Monday, August 14, 2017


Tower built by CCC, Cheaha State Park, AL

Fog hangs at 2400 ft. in Cheaha State Park, Delta, AL, and I awaken to the call of a crow walking around in the parking lot. Later, we breakfast in a dining hall with huge plate glass windows overlooking hues of green in the valley below that are dotted with dark lakes. Cheaha is a word variation of the Creek Indian word "chaha," which some Creeks called high places; other Creeks interpreted "cheaha" as a word meaning sleeping giant. Old rocks in the park are 500-600 years old, quartz deposits that formed a mountain that is the highest point (2700 ft) in Alabama.

From Bald Rock boardwalk,
Cheaha State Park, AL
We walked the Bald Rock Trail, a boardwalk now accessible to handicapped hikers, built through a pine-oak-hickory forest where the dominant trees are chestnut oak and Virginia pine. The area once housed ancient tribes who lived under rock shelters at the base of the mountain. At the end of the trail, we stopped at an overlook with a 150-year-old Virginia pine beside it that looked like a Japanese bonsai tree. Along the trail, beautiful forests of lime green-colored lichen shone through the fog as we passed through a burned out area where pokeweed grew abundantly. In the spring, flame azaleas and oak leaf hydrangea bloom near the board walk, and warblers form the largest species of bird life in the forest. In the fall, red tailed hawks and peregrine falcons swoop over the landscape. I hobbled along the trail with the aid of a cane, glad for the diversion that postponed a decision about fixing a knee that affected my mobility.

One of the attractions in Cheaha State Park is a small CCC museum and tower, a site that needed more work inside regarding the history of the tower, perhaps a video and instructive books to purchase. I had seen an excellent presentation of the CCC work in the Roosevelt State Park in Georgia and expected the same in Alabama. My father worked with the CCC during the early 1930s, and I don’t know why this program was ever abandoned. Projects like these might siphon off some of the anger now prevalent in young men throughout the world. Young men built wonderful highways, bridges, trails, lodges, and cabins and used their energies to make towers from the “stone of their grievances; the stone of their hope” I wrote in a poem. I think of them toiling away for $30 a month, $25 of which was sent home to help sustain families, many of the men enjoying three square meals daily for the first time in their lives and sleeping on beds they constructed themselves. From the CCC, my father went on to work with the Louisiana Highway Dept. and became a civil engineer. The CCC organization formed the springboard for many vocations for young men, and they left us a legacy of state parks, solid reminders of the Roosevelts’ vision for preserving the natural beauties of America, making them accessible to all of us.

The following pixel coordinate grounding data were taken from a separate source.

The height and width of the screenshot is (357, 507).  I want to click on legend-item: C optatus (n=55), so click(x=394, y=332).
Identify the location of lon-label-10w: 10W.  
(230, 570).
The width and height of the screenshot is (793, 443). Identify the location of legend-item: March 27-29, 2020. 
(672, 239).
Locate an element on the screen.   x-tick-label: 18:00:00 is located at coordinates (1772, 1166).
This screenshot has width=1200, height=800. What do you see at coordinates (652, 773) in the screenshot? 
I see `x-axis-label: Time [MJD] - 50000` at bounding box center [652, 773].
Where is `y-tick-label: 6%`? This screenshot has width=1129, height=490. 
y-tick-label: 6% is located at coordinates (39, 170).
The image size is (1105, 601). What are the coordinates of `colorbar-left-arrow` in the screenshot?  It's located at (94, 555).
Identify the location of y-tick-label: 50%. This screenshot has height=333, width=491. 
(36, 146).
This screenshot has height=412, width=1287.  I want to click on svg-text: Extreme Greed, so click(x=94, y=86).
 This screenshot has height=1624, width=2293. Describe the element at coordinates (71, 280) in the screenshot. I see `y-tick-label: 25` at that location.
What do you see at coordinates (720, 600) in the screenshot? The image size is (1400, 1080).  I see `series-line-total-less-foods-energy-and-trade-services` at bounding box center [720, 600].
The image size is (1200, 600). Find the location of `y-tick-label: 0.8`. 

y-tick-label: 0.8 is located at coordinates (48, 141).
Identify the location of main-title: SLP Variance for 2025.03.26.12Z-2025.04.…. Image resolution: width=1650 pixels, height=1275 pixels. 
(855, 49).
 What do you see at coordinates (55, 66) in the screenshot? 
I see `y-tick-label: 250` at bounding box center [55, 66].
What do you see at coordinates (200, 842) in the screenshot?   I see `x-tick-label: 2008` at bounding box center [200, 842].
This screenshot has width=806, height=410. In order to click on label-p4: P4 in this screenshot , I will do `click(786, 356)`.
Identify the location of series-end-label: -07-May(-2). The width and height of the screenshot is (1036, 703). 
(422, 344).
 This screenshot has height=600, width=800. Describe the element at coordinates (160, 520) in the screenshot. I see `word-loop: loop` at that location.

Virginia Pine at end of Bald Rock Boardwalk,
Cheaha State Park, AL

I wish I could say the experience cured my physical disability but it did not; however, the foray into the natural world did lift my spirits. For years I’ve wanted to visit all the CCC buildings in state parks and write about them in a book entitled Stone of Hope or Ebenezer (which means stone of hope, because the CCC created so many of the parks from native rock). Perhaps my next book… 

We went into Anniston, Alabama, a short ride away, and spent two hours in the McClellan Theatre watching Smokey Joe’s Cafe, a musical by Jerry Leiber and Mike Stoller who were reputed to “pack more into a plot in three minutes than William Faulkner in a hundred pages.” The retrospective rocked with talented performers who sang, danced, and interacted with an audience who appreciated oldies like “Loving You,” “Stand By Me,” “Yakety Yak,” “Fools Fall in Love” — 38 numbers performed by CAST (Community Actors' Studio Theater). I know this sounds like hyperbole, but the singers and dancers in this theatrical performance could rival any Broadway shows I’ve seen. I wasn’t too surprised at the excellence of the musical as I knew the famous Alabama Shakespeare Festival had been founded in Anniston before it was moved to Montgomery, Alabama. Anniston has always staged first class theatre, and CAST also features free performances for children in this southern city.

Back at Cheaha, I learned that hearty hikers can begin the Pinhoti Trail, the southern connection in the Appalachian Trail that extends from Alabama to Maine, 2504 miles of hiking that would take a real stepper about seven months to complete — a challenge that this hobbler will never take up!